▶ _RECORD EXCERPTS_
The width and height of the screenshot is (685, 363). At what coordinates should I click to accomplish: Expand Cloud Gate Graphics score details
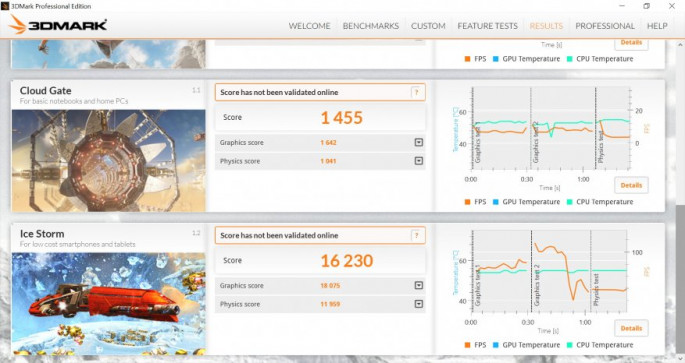[x=419, y=142]
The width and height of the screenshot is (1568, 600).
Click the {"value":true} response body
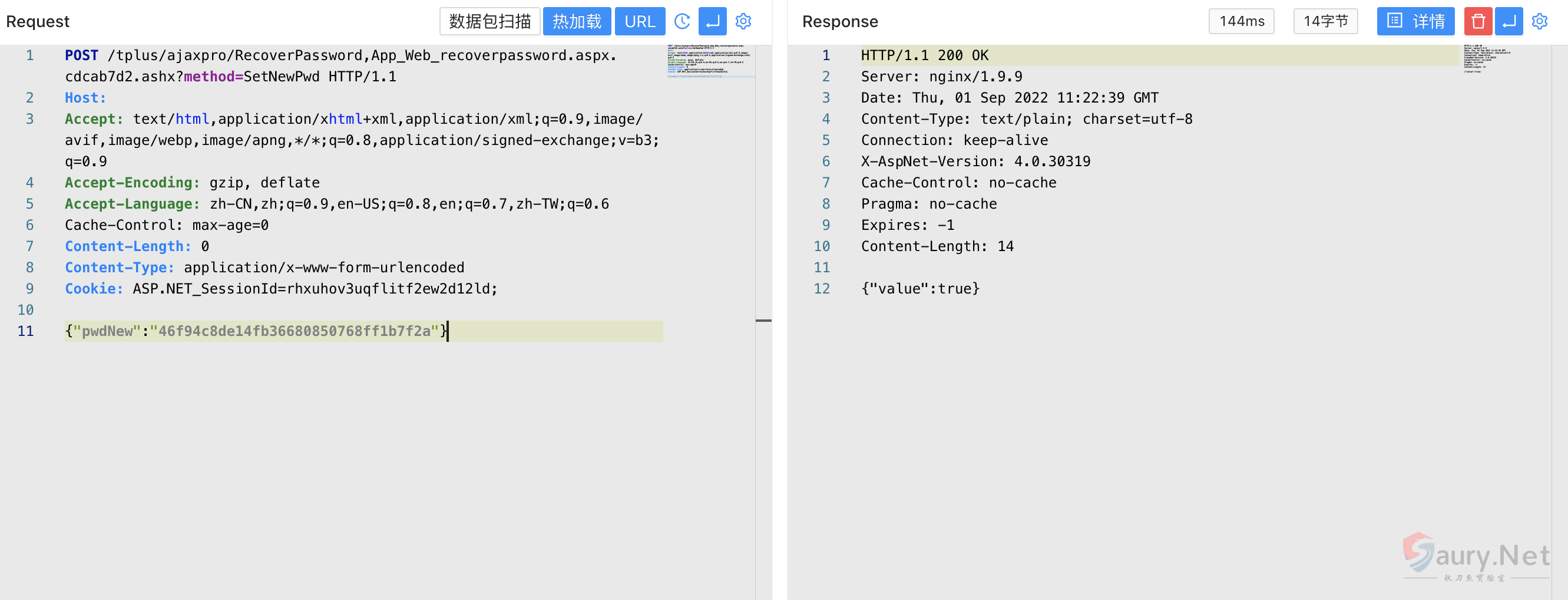click(919, 289)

▶ _WHAT YOU HAVE TO DO_
Transcribe exactly the line that contains "The width and height of the screenshot is (1568, 600)." and each line after it through the end of the listing. Leave out the pictures.

▶ _EXPECTED ANSWER_
The width and height of the screenshot is (1568, 600).
Click the {"value":true} response body
click(919, 289)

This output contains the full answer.